Sep. 21st, 2011

I haven't had a chance to listen to Tom Robinson's radio documentary about bisexuality. It's the first time there's been a whole radio program devoted to the topic, and it's on my beloved Radio 4, so these things alone would be more than enough to make me need to listen to it.

But a lot of people I know have been interviewed for it, which makes it fun. Even more fun, though, is that one of them is me! It was only a half-hour program, though, and I knew there were lots of people interviewed, plus I figured they'd have to give that Tom Robinson time to talk as well. I didn't think there was anything particularly unique in what I'd said, and I didn't expect I'd have made the cut.

But that night (I think?) [livejournal.com profile] tartful_dodger told me I in fact had been on it. I started to worry at this point, because I couldn't remember at all what I'd talked about in my interiew and hoped I didn't sound stupid. The bit that was used was somethig I'd forgotten saying but it's a favorite story of mine -- a friend going on and on at me about how abhorrent bisexuality was... and then going right on to ask if I'd ever had any threesomes -- sort of the real-life equivalent of a tabloid telling you there's a story that's so disgusting/shocking/unspeakable etc. that they just can't talk about it, and then proceed to describe it in loving detail, along with about 20 pictures so the readers can scrutinize for themselves how terrible it all is.

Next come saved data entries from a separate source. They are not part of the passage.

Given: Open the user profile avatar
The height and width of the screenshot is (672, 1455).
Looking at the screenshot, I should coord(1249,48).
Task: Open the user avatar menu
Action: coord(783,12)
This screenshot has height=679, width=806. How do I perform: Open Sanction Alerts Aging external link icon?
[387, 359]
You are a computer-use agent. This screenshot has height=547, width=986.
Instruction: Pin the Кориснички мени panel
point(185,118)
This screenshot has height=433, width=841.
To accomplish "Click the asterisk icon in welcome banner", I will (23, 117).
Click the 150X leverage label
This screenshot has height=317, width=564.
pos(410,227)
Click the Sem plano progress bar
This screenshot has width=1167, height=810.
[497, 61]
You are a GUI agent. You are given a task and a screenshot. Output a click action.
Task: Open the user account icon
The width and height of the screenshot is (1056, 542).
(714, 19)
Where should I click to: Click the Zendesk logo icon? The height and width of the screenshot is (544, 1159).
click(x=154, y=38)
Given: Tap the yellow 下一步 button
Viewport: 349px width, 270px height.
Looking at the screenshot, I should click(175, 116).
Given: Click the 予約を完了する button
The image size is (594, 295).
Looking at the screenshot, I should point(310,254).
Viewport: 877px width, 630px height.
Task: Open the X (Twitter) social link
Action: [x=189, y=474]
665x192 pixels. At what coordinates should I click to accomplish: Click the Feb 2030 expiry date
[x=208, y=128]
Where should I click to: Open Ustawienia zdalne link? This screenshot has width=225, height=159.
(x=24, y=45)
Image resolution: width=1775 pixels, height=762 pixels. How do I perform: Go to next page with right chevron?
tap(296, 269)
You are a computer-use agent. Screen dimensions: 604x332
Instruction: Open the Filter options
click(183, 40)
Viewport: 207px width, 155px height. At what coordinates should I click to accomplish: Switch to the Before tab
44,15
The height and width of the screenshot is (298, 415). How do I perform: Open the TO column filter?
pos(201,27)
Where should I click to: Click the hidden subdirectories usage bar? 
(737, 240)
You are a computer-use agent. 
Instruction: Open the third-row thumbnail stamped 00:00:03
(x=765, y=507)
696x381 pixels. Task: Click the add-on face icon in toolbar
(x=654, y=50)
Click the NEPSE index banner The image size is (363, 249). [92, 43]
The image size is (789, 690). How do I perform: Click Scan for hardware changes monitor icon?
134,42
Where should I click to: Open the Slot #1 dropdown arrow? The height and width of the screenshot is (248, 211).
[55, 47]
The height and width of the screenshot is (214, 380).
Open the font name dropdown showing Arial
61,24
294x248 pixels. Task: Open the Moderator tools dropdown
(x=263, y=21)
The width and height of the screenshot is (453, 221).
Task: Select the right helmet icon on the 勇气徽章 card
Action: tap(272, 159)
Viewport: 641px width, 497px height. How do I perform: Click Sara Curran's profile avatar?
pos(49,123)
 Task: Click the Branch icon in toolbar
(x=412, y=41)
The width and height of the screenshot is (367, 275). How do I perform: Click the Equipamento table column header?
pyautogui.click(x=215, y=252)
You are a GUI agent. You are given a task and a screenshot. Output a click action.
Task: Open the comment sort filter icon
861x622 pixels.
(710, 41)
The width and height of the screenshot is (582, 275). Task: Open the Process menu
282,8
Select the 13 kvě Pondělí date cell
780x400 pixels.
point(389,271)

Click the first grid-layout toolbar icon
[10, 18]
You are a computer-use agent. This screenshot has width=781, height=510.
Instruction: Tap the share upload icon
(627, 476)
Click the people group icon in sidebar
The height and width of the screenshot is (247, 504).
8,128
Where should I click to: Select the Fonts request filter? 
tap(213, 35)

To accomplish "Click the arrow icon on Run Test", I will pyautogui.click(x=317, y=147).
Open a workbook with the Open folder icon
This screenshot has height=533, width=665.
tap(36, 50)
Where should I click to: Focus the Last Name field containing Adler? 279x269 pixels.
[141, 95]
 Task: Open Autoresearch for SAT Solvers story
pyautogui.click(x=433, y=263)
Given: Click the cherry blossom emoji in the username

So anyway, [livejournal.com profile] tartful_dodger told me that, having heard this story from me already, and missing me since I'd been away since Friday, it was a little like having me around after all. Aww.

Tom Robinson, for those who don't know, wrote "Glad to Be Gay," a great protest song about the way the police, the media and the public were still treating gay people so awfully not long after homosexuality was decriminalized. It's a powerful, sarcastic, scathing song. Tom Robinson then fell in love with a woman and got married, leading all the gay people shouting about how he'd "betrayed" them and that sort of thing. So he added this verse to the end of the song, and it makes me feel even more warm and fuzzy than my friends being nice about me being on the radio.
"For 29 years now I've fought for the right
For people to love just whoever they like
But the right-on and righteous are out for my blood
Now I live with my kids and a woman I love
Well if gay liberation means freedom for all
A label is no liberation at all
I'm here and I'm queer and I do what I do
And I'm not gonna wear... a "straight" jacket for you"
The thing I like most about the Lib Dems' organization for lesbian, gay, bi and trans equality changing its name from "Delga" to "LGBT+ Liberal Democrats"... and there are a lot of things I like, not least that few people know what Delga means and even the guy who originally proposed the name has been wanting to get rid of it for years -- is that people are already using it...and it seems to be affecting how they think.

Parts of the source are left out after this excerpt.